Content starts
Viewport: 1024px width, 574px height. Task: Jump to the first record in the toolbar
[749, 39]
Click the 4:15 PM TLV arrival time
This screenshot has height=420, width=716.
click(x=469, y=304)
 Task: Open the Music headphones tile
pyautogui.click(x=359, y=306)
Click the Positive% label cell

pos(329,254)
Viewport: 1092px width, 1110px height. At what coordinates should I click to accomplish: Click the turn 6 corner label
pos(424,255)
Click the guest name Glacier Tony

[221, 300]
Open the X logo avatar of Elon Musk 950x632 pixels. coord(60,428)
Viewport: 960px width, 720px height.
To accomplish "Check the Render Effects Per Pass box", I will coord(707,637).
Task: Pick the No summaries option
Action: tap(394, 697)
Content ends
*Problem to solve*
Set down the material above again, word for word.

*Your response*
Viewport: 1024px width, 574px height. Task: Jump to the first record in the toolbar
[749, 39]
Click the 4:15 PM TLV arrival time
This screenshot has height=420, width=716.
click(x=469, y=304)
 Task: Open the Music headphones tile
pyautogui.click(x=359, y=306)
Click the Positive% label cell

pos(329,254)
Viewport: 1092px width, 1110px height. At what coordinates should I click to accomplish: Click the turn 6 corner label
pos(424,255)
Click the guest name Glacier Tony

[221, 300]
Open the X logo avatar of Elon Musk 950x632 pixels. coord(60,428)
Viewport: 960px width, 720px height.
To accomplish "Check the Render Effects Per Pass box", I will coord(707,637).
Task: Pick the No summaries option
Action: tap(394, 697)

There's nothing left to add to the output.